The 4 watt Atom 230 CPU does not require a fan for cooling.

Even after an hour of operation at full load, the Atom 230 achieves a maximum temperature of 83 °C. According to the Intel specification, the Atom 230 processor is capable of handling a core temperature of up to 99 °C. However, should the unit reach the maximum temperature, due to bad housing ventilation for example, it is still able to protect itself using Thermal Monitor 2.

The ICH7 southbridge is capable of handling temperatures up to 108 °C and the system doesn’t even come close to achieving this. The 22 watt 945GC northbridge can, according to specification, handle a core temperature of 99 °C. The northbridge cooling element achieved a temperature of 77 °C, which means that the core became too hot, exceeding 99 °C.
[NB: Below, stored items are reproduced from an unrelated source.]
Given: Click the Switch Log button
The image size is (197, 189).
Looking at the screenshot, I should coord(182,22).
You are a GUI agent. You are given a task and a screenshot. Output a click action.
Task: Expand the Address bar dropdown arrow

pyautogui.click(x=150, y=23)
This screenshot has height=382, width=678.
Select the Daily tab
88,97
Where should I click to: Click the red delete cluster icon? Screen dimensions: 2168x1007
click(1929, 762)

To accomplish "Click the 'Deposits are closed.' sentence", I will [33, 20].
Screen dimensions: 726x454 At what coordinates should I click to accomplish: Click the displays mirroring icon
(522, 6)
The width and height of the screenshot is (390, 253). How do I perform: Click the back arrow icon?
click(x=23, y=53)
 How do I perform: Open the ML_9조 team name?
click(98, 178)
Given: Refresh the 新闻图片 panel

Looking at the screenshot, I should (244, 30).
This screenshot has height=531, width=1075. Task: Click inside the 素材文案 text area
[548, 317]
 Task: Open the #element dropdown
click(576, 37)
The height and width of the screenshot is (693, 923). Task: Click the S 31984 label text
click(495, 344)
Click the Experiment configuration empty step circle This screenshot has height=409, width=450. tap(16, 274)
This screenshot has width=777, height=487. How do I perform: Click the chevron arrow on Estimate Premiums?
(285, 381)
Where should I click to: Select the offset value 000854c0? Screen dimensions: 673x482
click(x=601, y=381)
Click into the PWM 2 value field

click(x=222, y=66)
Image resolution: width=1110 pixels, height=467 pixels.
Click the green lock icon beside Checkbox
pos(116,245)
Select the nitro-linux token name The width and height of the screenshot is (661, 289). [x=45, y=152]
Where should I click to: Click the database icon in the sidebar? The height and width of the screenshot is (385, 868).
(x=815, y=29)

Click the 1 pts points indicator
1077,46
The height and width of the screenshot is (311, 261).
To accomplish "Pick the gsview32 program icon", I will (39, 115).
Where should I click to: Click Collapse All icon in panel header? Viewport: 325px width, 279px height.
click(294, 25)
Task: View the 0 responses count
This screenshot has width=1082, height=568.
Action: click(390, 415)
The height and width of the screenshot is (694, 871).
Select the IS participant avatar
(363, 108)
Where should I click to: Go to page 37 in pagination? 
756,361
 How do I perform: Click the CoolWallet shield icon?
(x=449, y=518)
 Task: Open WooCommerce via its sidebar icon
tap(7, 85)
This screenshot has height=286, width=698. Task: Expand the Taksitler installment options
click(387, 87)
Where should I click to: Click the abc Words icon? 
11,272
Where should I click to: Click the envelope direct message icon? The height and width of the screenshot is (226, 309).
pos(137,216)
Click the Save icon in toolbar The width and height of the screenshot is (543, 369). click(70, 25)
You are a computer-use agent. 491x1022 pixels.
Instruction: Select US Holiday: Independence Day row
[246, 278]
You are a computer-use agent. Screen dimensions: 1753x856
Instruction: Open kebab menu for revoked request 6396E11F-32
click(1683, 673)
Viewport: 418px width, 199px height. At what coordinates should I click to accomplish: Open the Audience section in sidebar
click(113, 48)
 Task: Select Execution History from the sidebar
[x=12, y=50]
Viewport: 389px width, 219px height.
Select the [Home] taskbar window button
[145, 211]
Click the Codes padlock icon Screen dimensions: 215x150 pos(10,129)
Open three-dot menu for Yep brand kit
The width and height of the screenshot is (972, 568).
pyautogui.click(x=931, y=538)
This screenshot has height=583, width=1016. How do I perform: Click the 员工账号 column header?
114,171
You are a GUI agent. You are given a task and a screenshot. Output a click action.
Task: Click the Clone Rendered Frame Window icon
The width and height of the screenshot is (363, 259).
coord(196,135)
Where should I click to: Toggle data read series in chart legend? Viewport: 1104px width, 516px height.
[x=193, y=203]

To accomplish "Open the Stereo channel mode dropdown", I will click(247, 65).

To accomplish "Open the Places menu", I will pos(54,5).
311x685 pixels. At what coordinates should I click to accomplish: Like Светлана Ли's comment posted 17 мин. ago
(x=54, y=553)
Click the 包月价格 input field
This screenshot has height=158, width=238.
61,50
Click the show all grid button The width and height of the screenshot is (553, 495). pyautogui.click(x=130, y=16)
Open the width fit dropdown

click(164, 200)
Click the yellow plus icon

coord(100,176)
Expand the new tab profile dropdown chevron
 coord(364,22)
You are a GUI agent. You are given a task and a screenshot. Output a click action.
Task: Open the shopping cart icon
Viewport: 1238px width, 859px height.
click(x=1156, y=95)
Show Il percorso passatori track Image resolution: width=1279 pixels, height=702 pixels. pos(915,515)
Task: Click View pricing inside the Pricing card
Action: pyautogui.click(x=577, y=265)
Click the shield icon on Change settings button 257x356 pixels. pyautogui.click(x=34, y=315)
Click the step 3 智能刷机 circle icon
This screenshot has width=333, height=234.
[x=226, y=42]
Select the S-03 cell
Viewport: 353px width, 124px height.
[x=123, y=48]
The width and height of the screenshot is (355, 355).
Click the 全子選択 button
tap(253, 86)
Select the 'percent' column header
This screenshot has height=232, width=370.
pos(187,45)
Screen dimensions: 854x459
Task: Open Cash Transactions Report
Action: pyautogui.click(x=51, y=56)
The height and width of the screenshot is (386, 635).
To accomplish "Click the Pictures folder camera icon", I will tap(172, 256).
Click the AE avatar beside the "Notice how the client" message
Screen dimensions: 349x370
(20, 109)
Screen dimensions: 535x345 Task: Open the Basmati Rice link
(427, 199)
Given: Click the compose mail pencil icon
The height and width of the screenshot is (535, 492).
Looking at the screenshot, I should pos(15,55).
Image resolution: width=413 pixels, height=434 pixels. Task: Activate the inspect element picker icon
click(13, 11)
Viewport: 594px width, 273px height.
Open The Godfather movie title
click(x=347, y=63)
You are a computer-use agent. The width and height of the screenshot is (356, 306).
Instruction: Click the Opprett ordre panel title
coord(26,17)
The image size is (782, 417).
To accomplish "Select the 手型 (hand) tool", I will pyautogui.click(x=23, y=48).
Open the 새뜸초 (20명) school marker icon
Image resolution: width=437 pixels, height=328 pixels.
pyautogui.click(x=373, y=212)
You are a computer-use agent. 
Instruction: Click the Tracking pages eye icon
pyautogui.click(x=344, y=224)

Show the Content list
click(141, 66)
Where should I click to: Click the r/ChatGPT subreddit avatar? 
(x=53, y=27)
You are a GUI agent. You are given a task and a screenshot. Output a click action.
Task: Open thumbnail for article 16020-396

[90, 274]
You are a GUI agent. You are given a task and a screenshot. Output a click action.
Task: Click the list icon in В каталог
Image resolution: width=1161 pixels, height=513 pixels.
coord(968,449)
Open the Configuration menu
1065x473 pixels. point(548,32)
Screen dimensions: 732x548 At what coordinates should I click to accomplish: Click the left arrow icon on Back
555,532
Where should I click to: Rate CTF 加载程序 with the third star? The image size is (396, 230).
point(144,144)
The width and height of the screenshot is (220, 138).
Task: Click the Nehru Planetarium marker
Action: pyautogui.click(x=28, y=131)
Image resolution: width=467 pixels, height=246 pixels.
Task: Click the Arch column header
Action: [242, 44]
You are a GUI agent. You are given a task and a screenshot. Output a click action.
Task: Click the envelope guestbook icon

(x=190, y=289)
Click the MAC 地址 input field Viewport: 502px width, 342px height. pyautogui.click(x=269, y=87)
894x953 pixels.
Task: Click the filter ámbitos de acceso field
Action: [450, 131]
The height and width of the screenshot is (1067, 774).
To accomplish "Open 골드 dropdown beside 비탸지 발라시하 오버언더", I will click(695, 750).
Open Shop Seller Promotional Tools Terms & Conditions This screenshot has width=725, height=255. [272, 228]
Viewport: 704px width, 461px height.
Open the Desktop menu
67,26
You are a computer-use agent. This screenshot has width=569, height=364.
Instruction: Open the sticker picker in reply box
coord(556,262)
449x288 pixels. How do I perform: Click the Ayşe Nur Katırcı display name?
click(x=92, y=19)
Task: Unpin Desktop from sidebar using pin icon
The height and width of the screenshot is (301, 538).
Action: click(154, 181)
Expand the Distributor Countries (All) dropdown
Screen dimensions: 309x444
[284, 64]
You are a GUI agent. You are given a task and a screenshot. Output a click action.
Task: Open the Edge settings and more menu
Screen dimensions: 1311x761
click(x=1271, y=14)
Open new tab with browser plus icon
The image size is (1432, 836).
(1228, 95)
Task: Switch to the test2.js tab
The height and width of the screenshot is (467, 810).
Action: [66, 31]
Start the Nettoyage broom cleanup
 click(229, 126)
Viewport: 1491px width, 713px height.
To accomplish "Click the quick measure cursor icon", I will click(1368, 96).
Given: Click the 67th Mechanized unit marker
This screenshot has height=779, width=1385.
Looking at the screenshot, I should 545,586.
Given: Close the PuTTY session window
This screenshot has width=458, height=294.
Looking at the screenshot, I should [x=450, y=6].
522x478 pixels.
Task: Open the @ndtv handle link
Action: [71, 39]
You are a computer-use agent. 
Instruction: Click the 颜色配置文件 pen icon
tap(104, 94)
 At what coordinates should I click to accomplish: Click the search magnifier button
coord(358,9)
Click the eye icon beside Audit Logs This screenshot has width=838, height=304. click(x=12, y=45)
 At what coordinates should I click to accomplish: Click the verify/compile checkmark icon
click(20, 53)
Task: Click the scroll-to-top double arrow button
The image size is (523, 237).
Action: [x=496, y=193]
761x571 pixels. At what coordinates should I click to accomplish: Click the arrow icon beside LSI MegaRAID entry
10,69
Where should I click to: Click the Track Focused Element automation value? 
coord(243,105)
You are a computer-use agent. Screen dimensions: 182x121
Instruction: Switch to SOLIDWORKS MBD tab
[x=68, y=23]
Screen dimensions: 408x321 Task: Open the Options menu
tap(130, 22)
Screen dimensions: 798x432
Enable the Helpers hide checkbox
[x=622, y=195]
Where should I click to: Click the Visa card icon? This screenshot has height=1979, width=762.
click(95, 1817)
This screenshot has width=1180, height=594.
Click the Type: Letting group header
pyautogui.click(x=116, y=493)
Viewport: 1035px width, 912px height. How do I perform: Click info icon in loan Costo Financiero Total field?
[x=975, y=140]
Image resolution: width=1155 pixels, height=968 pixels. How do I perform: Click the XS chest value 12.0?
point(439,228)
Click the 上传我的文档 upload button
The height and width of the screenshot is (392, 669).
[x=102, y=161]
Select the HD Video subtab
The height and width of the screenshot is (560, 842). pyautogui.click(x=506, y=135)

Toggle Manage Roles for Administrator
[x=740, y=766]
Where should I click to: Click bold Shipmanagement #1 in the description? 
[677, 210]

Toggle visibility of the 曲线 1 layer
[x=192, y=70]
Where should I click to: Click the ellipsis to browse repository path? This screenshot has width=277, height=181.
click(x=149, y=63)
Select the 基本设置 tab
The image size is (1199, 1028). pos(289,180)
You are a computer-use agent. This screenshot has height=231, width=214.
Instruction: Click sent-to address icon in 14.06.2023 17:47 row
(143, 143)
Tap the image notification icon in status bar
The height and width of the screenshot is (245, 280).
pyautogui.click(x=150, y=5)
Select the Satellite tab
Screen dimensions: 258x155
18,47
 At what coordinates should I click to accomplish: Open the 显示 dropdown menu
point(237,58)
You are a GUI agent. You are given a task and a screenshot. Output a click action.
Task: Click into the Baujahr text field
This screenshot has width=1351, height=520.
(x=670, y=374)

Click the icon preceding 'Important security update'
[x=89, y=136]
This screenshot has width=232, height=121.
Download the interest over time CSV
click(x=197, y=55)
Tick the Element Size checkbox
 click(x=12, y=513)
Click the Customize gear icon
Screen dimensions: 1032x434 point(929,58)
After an hour of operation at full load, the board without fan showed no sign of instability. The use of a fan to cool the northbridge is, however, essential for it to have a long lifetime.

  • Where's Linux tests?.
    Reply
  • randomizer
    This saved me time researching for an assignment :)
    Reply
  • jaragon13
    Shouldn't it be on 9 - cooling and temperatures,be idle and load,instead of idle and idle? >.
    Reply
  • When you look at the power consumption on load and compare it to the slowness of the chip while performing on load, it becomes clear why it only uses 4 watts more...
    Reply
  • A CPU without a platform is useless.
    Analyzing the Atom platform quickly from the power/performance perspective.
    CPU name / idle W / load W/ Lame (seconds) / total Lame W used
    Atom 230 / 40.5 W / 44.2 W / 773 s / 9.49 W
    Celeron 220 / 44.9 W / 55.4 W / 375 s / 5.77 W
    E2140 / 58.5 W / 69.5 W / 271 s / 5.23 W

    Clearly the Atom platform is the most inefficient power/performance wise.
    At idle you might win some W, but as soon as you try to do something you spend more power and waste more time.
    There are other things you should consider, the frustration of having to wait for things that now we are used to do near instant and the inability to play HD video or use any significant graphics.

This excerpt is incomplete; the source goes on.